* [出典抜粋]
[ ブランド戦略 ]
技術をブランド化する方法|成功事例と実践ステップ
日本企業の中には、世界でもトップクラスの技術を持つ企業が数多くあります。しかし、その価値が十分に伝わらず、価格競争に巻き込まれたり、埋もれてしまうことも少なくありません。問題は技術の優劣ではなく、「技術をどう見せ、どう伝えるか」というブランディングの力です。技術をブランド化することは、単なるネーミングやロゴの話ではなく、企業の理念や市場での立ち位置、顧客との関係性までを含めた総合的な取り組みです。本記事では、株式会社チビコでブランディングディレクターをしている筆者が、技術ブランドの考え方から実践のステップ、デザインや運用のポイント、国内外の事例までを交え、技術を「選ばれる価値」に変える方法を紹介します。

(データセットからの抜粋)
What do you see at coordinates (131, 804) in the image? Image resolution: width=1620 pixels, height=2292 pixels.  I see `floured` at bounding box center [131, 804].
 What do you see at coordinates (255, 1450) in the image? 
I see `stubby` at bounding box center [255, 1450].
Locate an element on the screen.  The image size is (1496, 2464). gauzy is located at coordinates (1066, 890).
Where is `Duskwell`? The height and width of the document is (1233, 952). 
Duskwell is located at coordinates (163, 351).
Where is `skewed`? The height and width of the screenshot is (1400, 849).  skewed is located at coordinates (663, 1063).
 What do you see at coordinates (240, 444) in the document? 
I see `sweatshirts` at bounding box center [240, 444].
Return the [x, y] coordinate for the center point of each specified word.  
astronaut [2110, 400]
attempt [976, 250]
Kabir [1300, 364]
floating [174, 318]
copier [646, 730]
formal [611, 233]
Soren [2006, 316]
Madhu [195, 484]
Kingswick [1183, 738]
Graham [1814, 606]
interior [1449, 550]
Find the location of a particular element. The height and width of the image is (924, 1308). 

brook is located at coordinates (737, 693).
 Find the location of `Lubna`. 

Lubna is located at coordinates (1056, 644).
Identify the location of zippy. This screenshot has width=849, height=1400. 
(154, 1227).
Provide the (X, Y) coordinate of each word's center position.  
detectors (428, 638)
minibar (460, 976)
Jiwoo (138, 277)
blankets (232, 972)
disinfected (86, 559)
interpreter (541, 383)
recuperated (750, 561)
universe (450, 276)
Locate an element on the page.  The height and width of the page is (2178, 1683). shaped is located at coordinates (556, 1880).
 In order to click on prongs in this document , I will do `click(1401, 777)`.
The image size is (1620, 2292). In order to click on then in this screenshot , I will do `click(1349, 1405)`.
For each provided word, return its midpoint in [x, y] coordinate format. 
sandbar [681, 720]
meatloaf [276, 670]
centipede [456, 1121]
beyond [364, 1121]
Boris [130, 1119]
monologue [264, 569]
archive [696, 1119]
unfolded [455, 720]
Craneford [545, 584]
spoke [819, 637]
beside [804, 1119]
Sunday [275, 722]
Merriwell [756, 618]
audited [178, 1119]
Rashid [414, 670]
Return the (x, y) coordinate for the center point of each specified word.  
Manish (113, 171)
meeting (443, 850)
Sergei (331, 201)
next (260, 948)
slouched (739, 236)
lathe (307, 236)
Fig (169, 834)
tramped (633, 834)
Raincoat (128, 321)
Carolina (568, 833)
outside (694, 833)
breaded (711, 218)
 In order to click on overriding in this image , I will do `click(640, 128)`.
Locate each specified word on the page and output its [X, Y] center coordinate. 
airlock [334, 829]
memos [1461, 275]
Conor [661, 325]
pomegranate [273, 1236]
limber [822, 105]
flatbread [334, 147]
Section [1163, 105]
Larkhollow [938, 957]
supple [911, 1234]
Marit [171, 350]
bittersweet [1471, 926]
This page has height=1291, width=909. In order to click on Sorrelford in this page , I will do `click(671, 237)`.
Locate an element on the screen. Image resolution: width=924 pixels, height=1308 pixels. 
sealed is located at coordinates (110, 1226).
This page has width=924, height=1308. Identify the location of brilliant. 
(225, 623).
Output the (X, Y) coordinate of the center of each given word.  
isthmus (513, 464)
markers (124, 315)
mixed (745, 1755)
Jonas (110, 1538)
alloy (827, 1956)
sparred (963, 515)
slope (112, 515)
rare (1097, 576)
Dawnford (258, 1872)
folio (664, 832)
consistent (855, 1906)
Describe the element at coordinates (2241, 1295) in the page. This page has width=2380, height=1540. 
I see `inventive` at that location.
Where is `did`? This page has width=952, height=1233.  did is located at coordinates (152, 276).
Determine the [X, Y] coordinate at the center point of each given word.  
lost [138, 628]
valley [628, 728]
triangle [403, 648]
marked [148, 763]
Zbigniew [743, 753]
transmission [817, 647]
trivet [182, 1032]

* [課題 1]
技術のブランド化についての文章を、2文で要約してください。
* [課題 2]
技術のブランド化についての文章を、最後の文の後から書き継いでください。
レコードを参照する必要はありません。

* [結果 1]
日本には世界でもトップクラスの技術を持つ企業が多いものの、その価値が十分に伝わらずに価格競争に巻き込まれることも少なくなく、問題は技術の優劣ではなく、技術をどう見せ、どう伝えるかというブランディングの力にある。技術のブランド化はネーミングやロゴだけの話ではなく、企業の理念や市場での立ち位置、顧客との関係性までを含めた総合的な取り組みである。

* [結果 2]
CONTENTS | 目次
■ なぜ、技術をブランド化する必要があるのか?

技術の凄さだけでは選ばれない
企業や開発者は、自社技術の優位性を理論やスペックで語りがちです。ですが、市場を動かすのは「理解」ではなく「共感」です。BtoBの現場でも、最終的な導入を決めるのは「この企業に任せたい」と思えるかどうか。どれほど優れた技術であっても、顧客の課題にどう役立ち、どんな成果や価値を生むのかが伝わらなければ選ばれません。技術を“伝わる言葉”に変えてこそ、共感を得て選ばれる企業になれるのです。つまり、技術を語ることと、技術の価値を伝えることはまったく別なのです。
➤ 詳細記事:なぜ、BtoB企業こそ「ブランディング」が必要なのか?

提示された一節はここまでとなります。